United States Court of Appeals, Fifth Circuit
Jul 21, 1976
535 F.2d 886 (5th Cir. 1976)


No. 76-1442. Summary Calendar.

Rule 18, 5 Cir., Isbell Enterprises, Inc. v. Citizens Casualty Co. of New York et al., 5 Cir., 1970, 431 F.2d 409, Part I.

July 21, 1976.

Rudolph J. Inman, Jr., Jacksonville, Fla. (Court appointed), for Bell.

William T. Lassiter, Jr., Christopher A. White, Jacksonville, Fla., for Pendergrass Jordan.

John L. Briggs, U.S. Atty., Ernest D. Mueller, Asst. U.S. Atty., Jacksonville, Fla., for plaintiff-appellee.
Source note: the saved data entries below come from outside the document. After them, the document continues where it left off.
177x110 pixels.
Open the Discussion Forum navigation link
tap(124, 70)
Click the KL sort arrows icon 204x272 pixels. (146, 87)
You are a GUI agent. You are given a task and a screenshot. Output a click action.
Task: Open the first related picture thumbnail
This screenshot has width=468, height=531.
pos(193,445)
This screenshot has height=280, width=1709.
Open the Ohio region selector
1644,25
Appeals from the United States District Court for the Middle District of Florida.

Before THORNBERRY, CLARK and TJOFLAT, Circuit Judges.
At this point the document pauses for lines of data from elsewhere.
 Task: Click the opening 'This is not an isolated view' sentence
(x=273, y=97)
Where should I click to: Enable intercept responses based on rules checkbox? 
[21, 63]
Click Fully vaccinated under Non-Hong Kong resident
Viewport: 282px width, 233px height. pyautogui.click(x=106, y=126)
Daniel Harold Bell, Vernon James Jordan, Jr., and Jerry Glenn Pendergrass have appealed from judgments of conviction for conspiracy to make false statements on two loan applications in violation of 18 U.S.C. § 371, and making and causing two false statements on loan applications submitted by Jerry Glenn Pendergrass and Vernon James Jordan, Jr., in violation of 18 U.S.C. § 1014 and § 2.

Appellants' first contention is that the trial court committed reversible error in permitting the prosecutor to refer to appellant Jordan's prior felony conviction in his final argument to the jury.

Jordan was convicted of possession of burglary tools in North Carolina in 1967. He was also convicted of a felony in West Virginia that was reduced to a misdemeanor on appeal. Only the North Carolina conviction was allowed in evidence for purposes of impeachment. Trial Court transcript at 272-273.

MR. MUELLER: Now, Ladies and Gentlemen, you've heard Mr. Jordan testify that he's already had a career in crime. His involvement in this affair represents just a shift to a more sophisticated type of crime, white collar crime. But Ladies and Gentlemen, it's still crime and it's just as bad.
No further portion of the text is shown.